Her morale soared as she drew closer to home in early July. “When I finally crossed the state line and stepped once more on California soil, I wept a little weep of joy.” The roads improved and the water tasted, “like wine after the alkali of the desert.”
In the end, she was glad to have made the trip, “though I don’t want to make it again — at least not till a season has passed.” If she ever repeated her cross-country tour, no one knows. Years passed and Le Long vanished from the public eye, seeming to disappear altogether.
But because of advocates like Le Long, Knox, Willard, and Anthony, women pushed forward, embracing bicycling. Today, women have cycled alone in every continent, some spending years exploring the world by bike.
Today’s Solo Cyclists
Although Le Long’s story is little known, women solo-bicyclists, like Allison Seger and Molly Eimers, are perfect embodiments of Le Long’s spirit. All three share an innate desire to explore and stretch one’s abilities, disregarding discomfort and challenges and certainly not seeking fame or fortune.
“I think bike travel can be really transformative,” said Seger, an Academic Coach and Adventure Cycling tour leader, who tackled the mostly-dirt 3,000-mile Great Divide Mountain Bike Route alone in 2013. “I’ve never had an experience that is both so humbling and a part of something larger, but also empowering and making you feel really proud.”
“Regardless of why you are traveling solo, you have time with yourself, which is incredibly rewarding,” added Eimers, who solo-biked New Zealand’s 1,800-mile Tour Aotearoa in 2018. “In this busy world that doesn’t happen very often.”
Like Le Long, most solo female bicyclists have met with remarkable kindness and hospitality . “You make friends as you go,” Seger said. “People were so kind … They would invite me to stay with them.”
Eimers continued, saying that people were excited to exchange stories. “The amount that people were willing to share really struck me. It’s a hard thing to replicate in your day-to-day life.”
From motivations to the actual pedaling, there is an ageless quality to bike touring, and among Eimers’ and Seger’s stories, some of their most memorable anecdotes could have just as easily happened to Le Long.
Toward the end of Seger’s tour, on a portion of trail that was two mountain -passes and three days from the next town, she came upon a mountain lion on top of a fresh kill. Night surrounded her, making it too dark to decamp, and she spent a sleepless night in her tent. The next day, wanting to put as much distance as possible between herself and the cat, she pushed through mud and rain, cycling into the night.
“One of the things about being alone is that everything seems scarier,” she said. “There’s no one to share it with, to confirm: is that really what we saw?”
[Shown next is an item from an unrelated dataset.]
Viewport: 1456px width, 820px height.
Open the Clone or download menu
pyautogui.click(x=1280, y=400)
On her final day of cycling in New Zealand, Eimers met with a challenge that Le Long would have appreciated: snow, rain, and still hundred miles to go. “I was resolute that I would make it,” she said. “It was so windy and didn’t stop snowing and raining the whole time.”
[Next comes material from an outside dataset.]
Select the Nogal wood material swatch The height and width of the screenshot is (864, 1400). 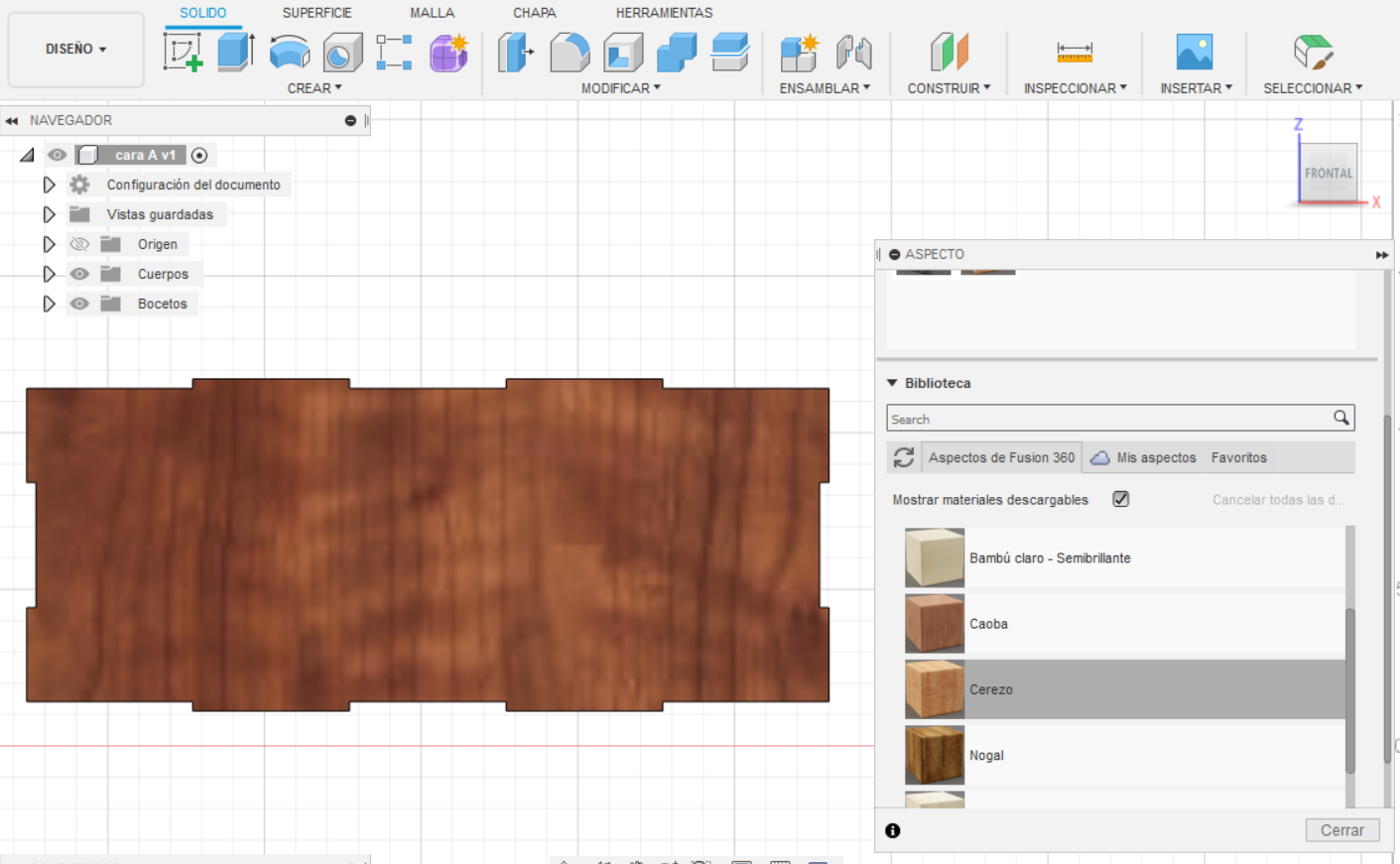click(x=935, y=755)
When she arrived in Bluff, the official end of the Tour Aotearoa, even the weather celebrated with clear skies. “I was so tired,” she said. “I think I kind of laughed a little.”
A bond stretches across the years, connecting Le Long’s 1897 journey with the solo-cyclists of today, proving that courage and the desire to push against boundaries knows no age. “You are capable of a surprising amount,” Eimers said. “Trust yourself.”